The Emmy-winning series M*A*S*H debuted on CBS 50 years ago this Saturday. It first aired September 17, 1972.
Based on the 1968 novel MASH: A Novel About Three Army Doctors, written by former Army surgeon Richard Hooker, M*A*S*H was an adaptation of the 1970 big-screen film of the same name. Though set in the Korean War, M*A*S*H was also an anti-Vietnam War allegory, following the doctors and nurses of the Mobile Army Surgical Hospital 4077.
The show starred Alan Alda as surgeon Captain Benjamin Franklin “Hawkeye” Pierce, Larry Linville as Maj. Frank Burns, Loretta Swit as head nurse, Maj. Margaret “Hot Lips” Houlihan and Jamie Farr as Cpl. Max Klinger, and it lasted on TV four times as long as the war in which it was set.
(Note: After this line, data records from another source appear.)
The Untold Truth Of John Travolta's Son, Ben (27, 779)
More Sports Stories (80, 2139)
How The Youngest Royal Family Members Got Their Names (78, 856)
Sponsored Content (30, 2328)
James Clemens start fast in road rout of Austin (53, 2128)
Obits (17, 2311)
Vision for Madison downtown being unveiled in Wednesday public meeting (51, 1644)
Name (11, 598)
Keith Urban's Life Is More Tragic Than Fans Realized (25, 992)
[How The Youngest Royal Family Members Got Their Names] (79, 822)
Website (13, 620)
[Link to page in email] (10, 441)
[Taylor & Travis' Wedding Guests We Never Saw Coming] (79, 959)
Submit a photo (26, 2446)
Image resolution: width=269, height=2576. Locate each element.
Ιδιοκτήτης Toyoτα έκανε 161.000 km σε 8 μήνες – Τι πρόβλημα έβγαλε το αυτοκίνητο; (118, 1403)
“Everybody on this show, all the writers and all the producers and directors and the actors were first class,” Farr told ABC Audio by phone. “They were just the top drawer.”
“They were the greatest bunch of people you could ever possibly work with. And we’re all honored to be a part of that series.”
M*A*S*H* earned 14 Emmy Awards in its 11-season run. TV executive and unofficial M*A*S*H* historian Dan Harrison explains the show broke the mold for television to come.
“It had … really form-busting episodes like ‘The Interview,’ which was shot in black and white and was done as a newsreel. There was an episode called ‘Lifetime,’ where it was done in real time trying to get an arterial graft done in 20 minutes …”
The result is “a show that feels a little bit more contemporary than today in 2022 than other shows that were produced 50 years ago,” Harrison says.
When M*A*S*H* ended on February 28, 1983, it broke the mold again, Harrison explains, when 105 million people tuned in. “While there are some Super Bowls due to population growth that have had more than 105 million viewers … that 60.2 rating is like Joe DiMaggio’s hit streak. It’s never going to be broken … by any show.”